Top of DATA RECORDS

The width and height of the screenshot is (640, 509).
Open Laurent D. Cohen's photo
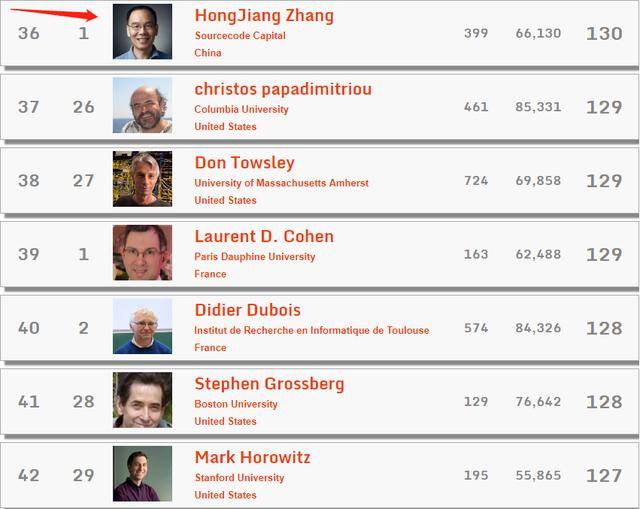[x=142, y=253]
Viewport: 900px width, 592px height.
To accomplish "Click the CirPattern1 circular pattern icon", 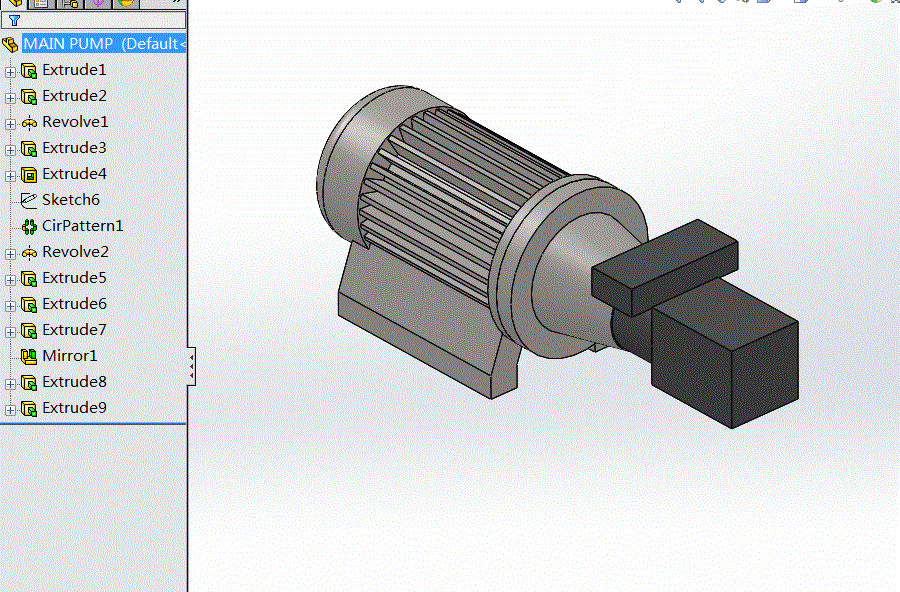I will pyautogui.click(x=28, y=227).
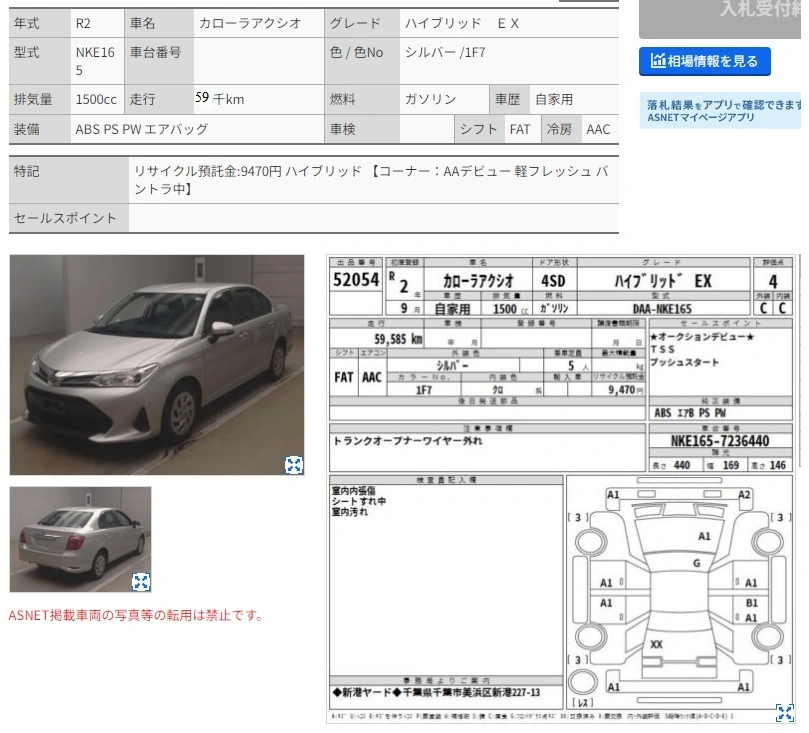Open the silver Corolla Axio front photo

[157, 364]
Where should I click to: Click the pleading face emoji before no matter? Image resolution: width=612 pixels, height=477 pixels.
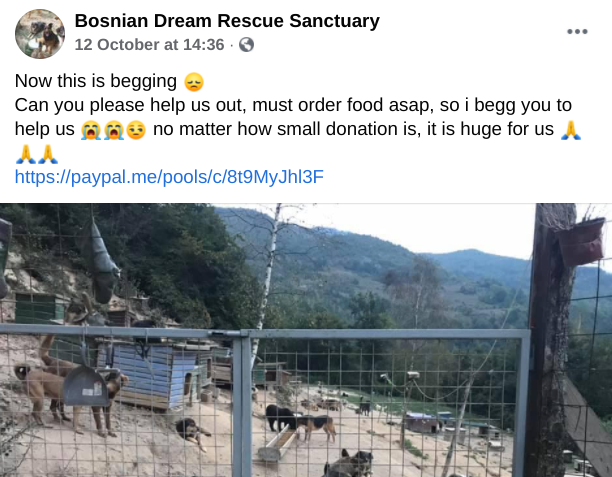coord(136,130)
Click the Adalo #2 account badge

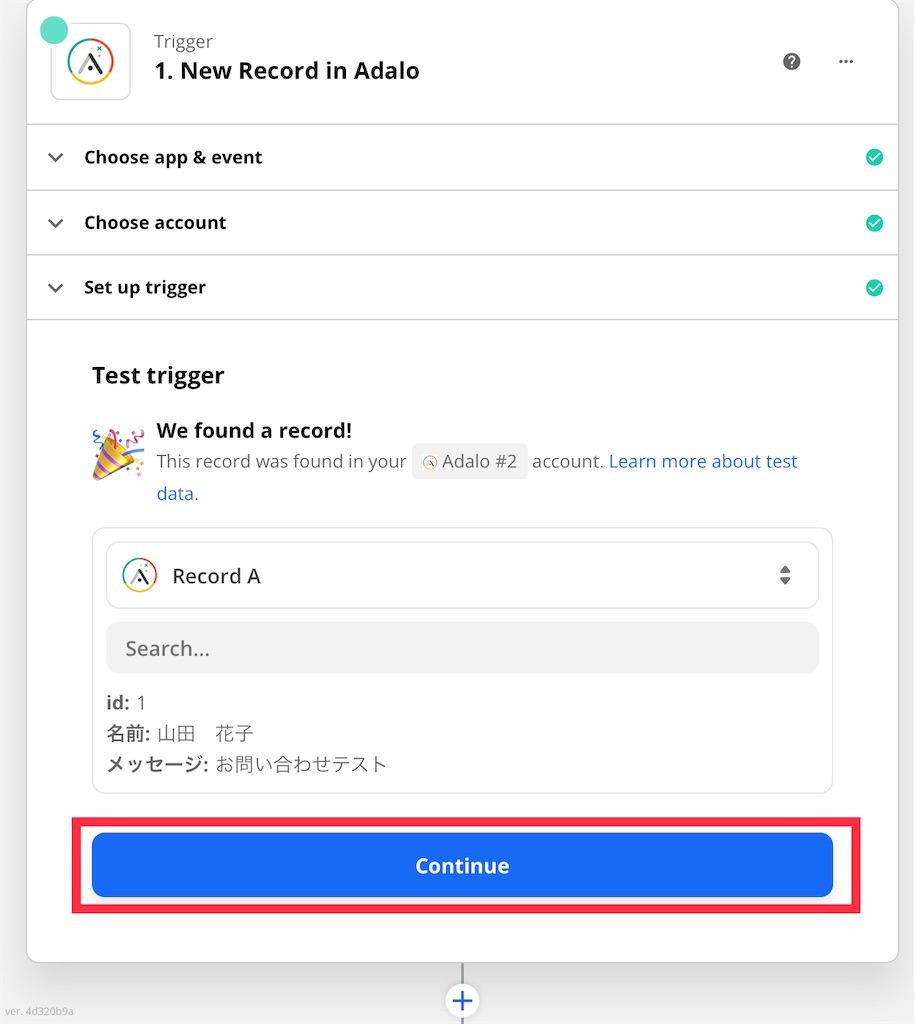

Bottom of DATA RECORDS

WHAT YOU ARE ASKED TO DO >>
Everything from the line containing "Where should I" to the last line of the listing above must be reproduced exactly, with no pictures included.

REPLY TO THE EXERCISE >>
Where should I click to: Click the pleading face emoji before no matter? Image resolution: width=612 pixels, height=477 pixels.
coord(136,130)
Click the Adalo #2 account badge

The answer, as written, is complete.